Introduction & Scenario
Recently, I am planning to travel to Bangkok. Thus, I’m trying to book a room via Agoda.
After the booking process, I thought that this could be a very good and practical use case to implement partial index. In order to perform the booking, there are several fields required. Let’s see what field is required.

From the screenshot above, we can search hotels using city name, country name and filter using the star rating.
- Destination or Hotel Name
- Star Rating
Now we understand the flow, let’s move on to the next step where we create the database and mock the dataset.
Data Preparation
I wrote a step-by-step guide previously on how to prepare the database model and generate dummy data for performance optimization.
What do I need?
- I need a list of records that contains hotel information. The hotel information includes hotel_name, city, country, stars. This is the minimal field in our collection in order to create a partial index. I will also create two more fields, which are price and average_review, just to make this more closely resemble real production data.
- I also require a data generation tool to generate a million-document dataset into our collection as that allows us to discover more significant findings, especially in query time. After some googling, I discovered a tool on GitHub, mgodatagen, which allows me to generate random data in MongoDB with very minimal configuration.
The details of the step are written in this article (This article is free!!). Feel free to check it out.
Problem identification
This section describes what kind of performance problems we encountered. We have to know what kind of performance problems we encountered before we optimize the performance.
What motivates you to implement partial index? The answer is when you have too many indexes and it affects your performances. Let’s create the following pre-requisite and do some experiment.
- Create five million dataset
- Create single-field indexes for the following field: hotel_name, city, country, and star.
The number of indexes is directly proportional to the number of data.
This is why we’re generating so much data. Besides, users tend to search hotels through city, country and star rating and also hotel name. Thus, it is a good practice to create an index for all of these fields to optimize your query performance.
Let’s have a look at the indexes we had created. According to the screenshot below, we generated almost 144.1MB indexes.
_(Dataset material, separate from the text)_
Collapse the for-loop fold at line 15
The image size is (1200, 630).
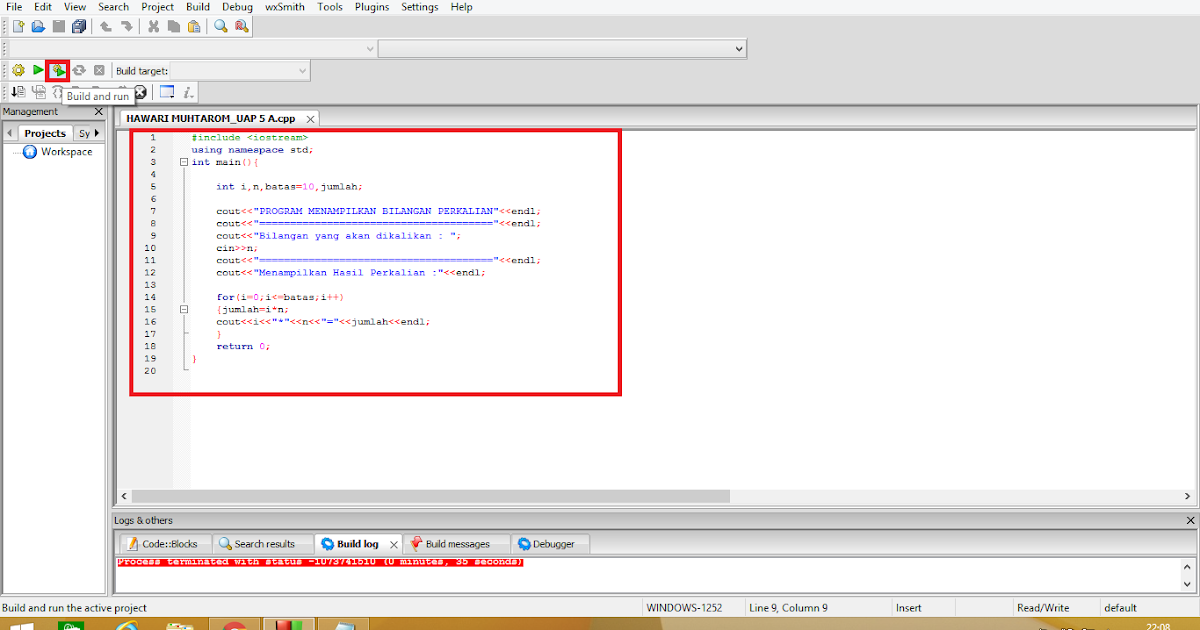(x=184, y=309)
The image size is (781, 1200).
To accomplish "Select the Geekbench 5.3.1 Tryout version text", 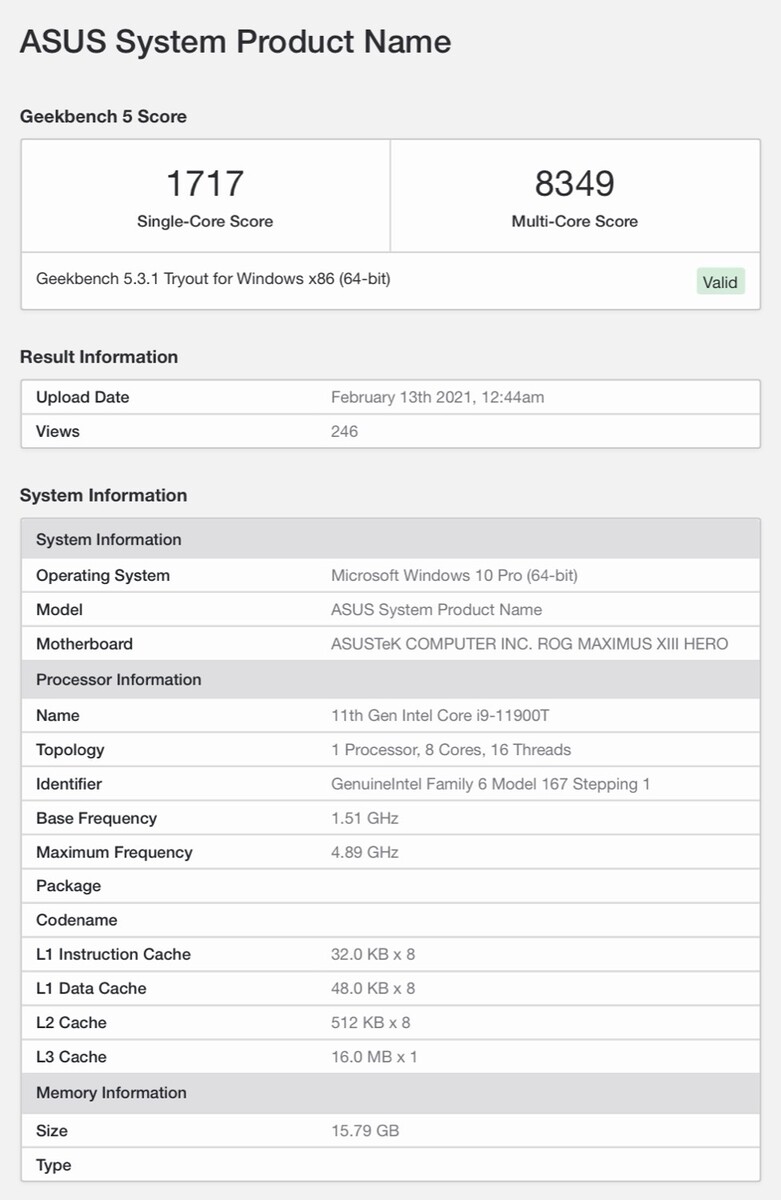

Let’s try to insert a hotel into the database and check for the writing speed.
Before you are able to check the writing speed, you have to configure your database profiling level. Run the following Mongo CLI command.
db.setProfilingLevel(2)
By setting the profiling level to 2, it means the profiler will collect data for all operations. You can refer to the docs here for more details about database profiler.
Now, let’s try to insert a hotel into the DB.

In order to check the writing performance, we can simply run the following Mongo CLI command by filtering using our collection name and insert operation.
db.system.profile.find({ ns: "property.hotel5m", op: "insert"}).pretty()

From the screenshot above, we’re using 16ms to insert a new record into the database. This doesn’t only affect insert operation, it will also affect the execution time for update as well. If you frequently perform updates to the hotel collections, then this is something you might want to consider to optimize.
Solution Optimization
Now, let’s try optimizing by removing the star indexes and create a partial index for three stars hotels and above.
Step 1: Remove star single-field indexes
You can easily remove indexes using MongoDB Compass. Refer to the screenshot below, click on the rubbish bin icon in the red box and key in the index name in the provided field within confirmation dialog that shown.


Step 2: Verify writes performance again!!
At this stage, we have removed the star indexes. Let’s try to create some new data into the collection.

On average, the write performance did increase 20–30% after several trials. Thus, it might worth the effort for us to create a partial index if we do really care about the write performances for this particular collection.
However, removing this index gives us much bigger drawbacks which the query on searching or sorting based on star rating will be very slow. Refer to the screenshot below.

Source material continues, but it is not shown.